# Hi Everybody



## deadlygopher (Jan 27, 2008)

I've been lurking around here as a guest for ages.
I'm Michael. I'm the vice-head tech at the theatre in South Eugene High School, Eugene, OR. Yeah. That's about it.


----------



## cutlunch (Jan 27, 2008)

Welcome Mike from one of the dowunder members. The Aussies will be along later.

Feel free to ask questions and contribute to discussions. There is also a search feature that will let you check old posts to see if your question has already being discussed.

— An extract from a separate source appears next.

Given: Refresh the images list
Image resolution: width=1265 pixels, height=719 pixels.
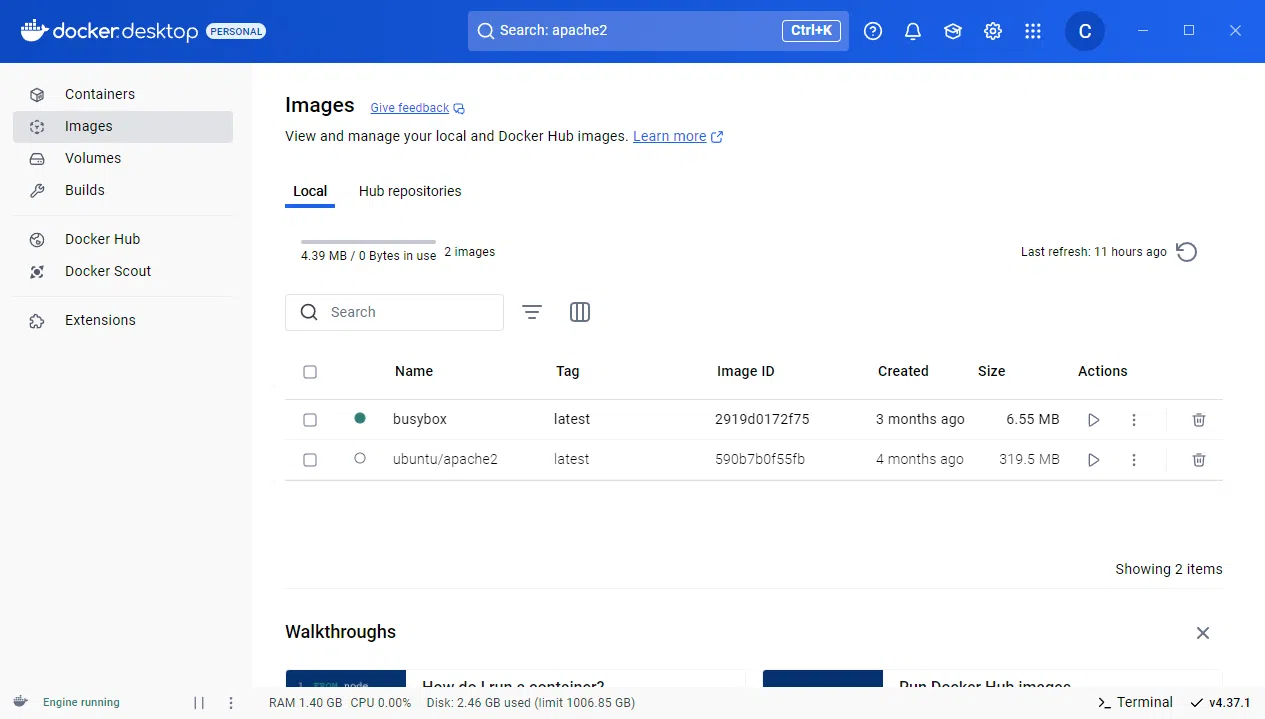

Is Eugene part of timber country ? Excuse my ignorance when I think of Oregon I think of mountains and timber.


----------



## Logos (Jan 27, 2008)

Welcome aboard. We aussies get up a bit later than the Kiwis but we get here. 

A small word of advice, love your logon but never turn your back on Gafftaper. He just loves small furry animals ... to eat ... spitroasted.


If you've been hanging around for a while you know about all of us. The old guys the young guys the wierdo's. Don't be frightened off by anyone and please tell us a little more about yourself. Got a website, youtube entries etc.

See you round.


----------



## derekleffew (Jan 27, 2008)

Logos said:


> Welcome aboard. We aussies get up a bit later than the Kiwis but we get here. ...


 Actually, you guys are the only ones on when I post at 4am Las Vegas time. Wonder why that is?


Logos said:


> ...A small word of advice, love your logon but never turn your back on Gafftaper. He just loves small furry animals ... to eat ... spitroasted...


Don't try it Mark, he's poison. You must tell us where the name Deadly Gopher came from.

Ask the one question about tech you've always wanted to know, and you'll have many responses within the hour. But be aware, you may be admonished if it's been asked and answered before. The "search" feature is your best friend. That and a thick skin, and that inedible quality of yours. 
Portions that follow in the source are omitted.